PAGE TEXT:
━━━━

Dodge City — Dodge City has a rich history as an Old West frontier town, where cowboys and gunslingers could take a break from the trail and get their fill of saloons and brothels.
Today, the tidy town that was built on meatpacking and rodeos once again is facing off with gunfighters. But this time it's street gangs, some with second-generation members as young as 11, whose drug of choice is methamphetamine and whose weapons range from automatic rifles to baseball bats.
"When it was old Dodge City, it was cowboys coming off the range and ending up in Dodge and raising hell and letting things go," said John Ball, Dodge City chief of police. "This is entirely different. There is no comparison.
"The gangs, these are people who are choosing to commit dangerous and criminal acts and they're choosing it as a lifestyle that is criminal and wrong. There is no regard for anyone in the community, and I can't begin to explain their rationale."

━━━━

WORK TASK 1: In the Dodge City article, revise the passage from "Dodge City —" up to and including "is no comparison.", putting "fentanyl" in place of "methamphetamine".
WORK TASK 2:
Answer these questions using the Dodge City article.
(a) On what industries was the town built?
(b) How young are some of the second-generation gang members?
(c) What position does John Ball hold?
The entries that follow were drawn from a separate source.

EXTRACTED RECORDS:
━━━━

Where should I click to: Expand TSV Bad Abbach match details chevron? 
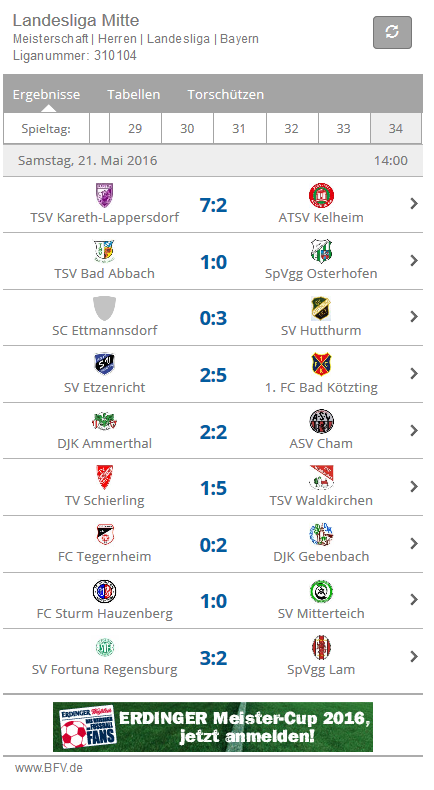[x=414, y=260]
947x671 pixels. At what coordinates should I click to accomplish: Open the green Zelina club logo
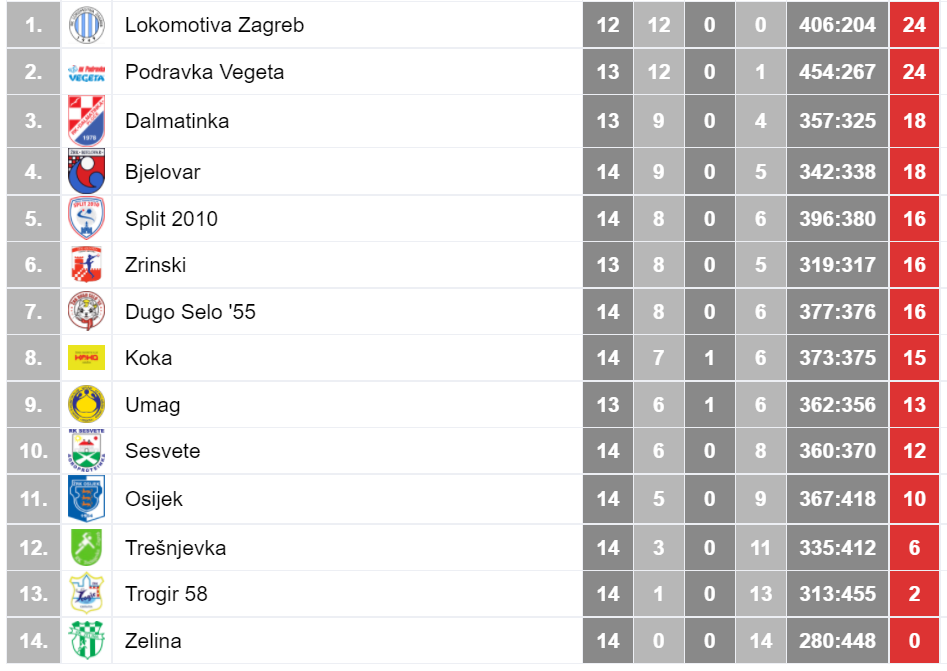pos(86,640)
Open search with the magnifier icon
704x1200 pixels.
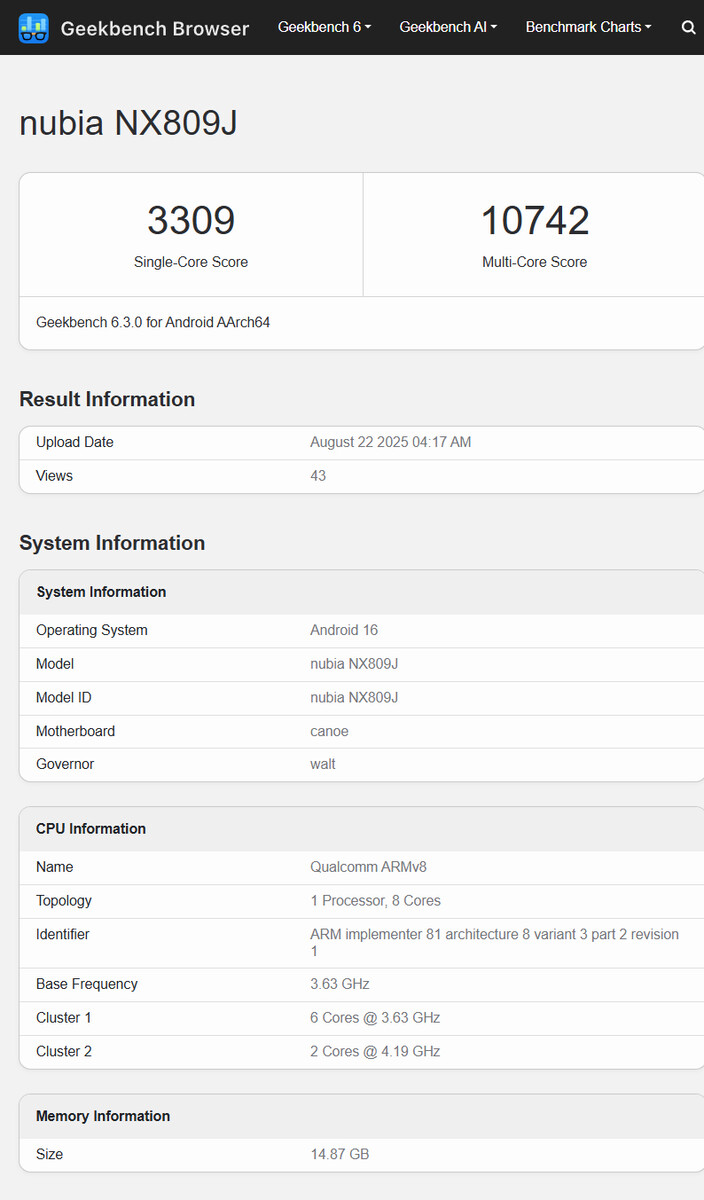pyautogui.click(x=688, y=28)
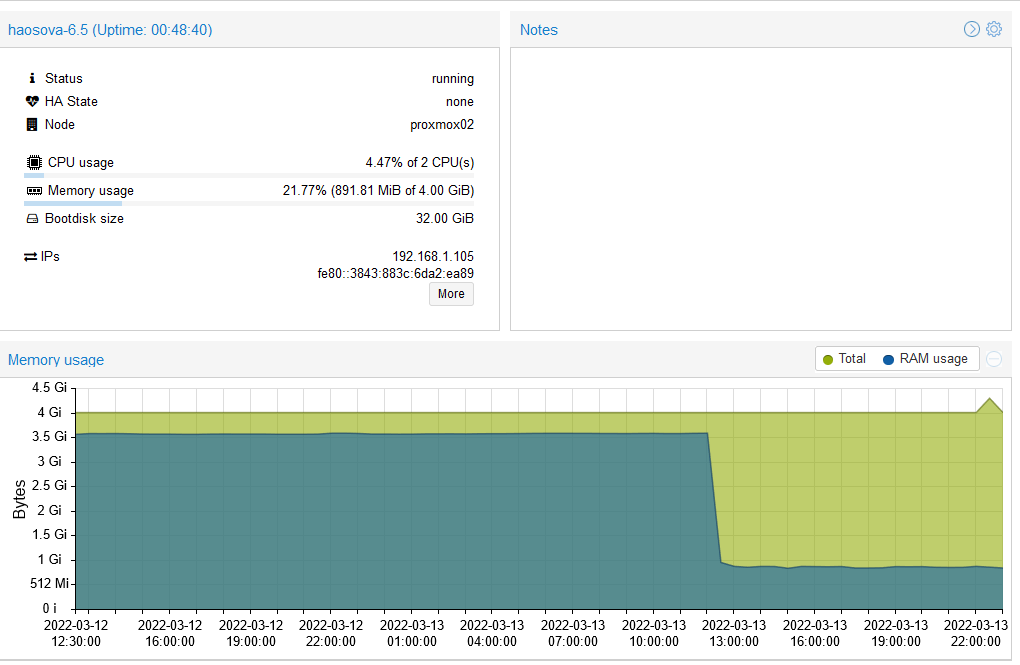Click the Memory usage RAM icon
This screenshot has height=665, width=1020.
[33, 190]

━━━━

ANSWER SECTION 1:
Dodge City — Dodge City has a rich history as an Old West frontier town, where cowboys and gunslingers could take a break from the trail and get their fill of saloons and brothels.
Today, the tidy town that was built on meatpacking and rodeos once again is facing off with gunfighters. But this time it's street gangs, some with second-generation members as young as 11, whose drug of choice is fentanyl and whose weapons range from automatic rifles to baseball bats.
"When it was old Dodge City, it was cowboys coming off the range and ending up in Dodge and raising hell and letting things go," said John Ball, Dodge City chief of police. "This is entirely different. There is no comparison.

ANSWER SECTION 2:
(a) Meatpacking and rodeos.
(b) As young as 11.
(c) He is the Dodge City chief of police.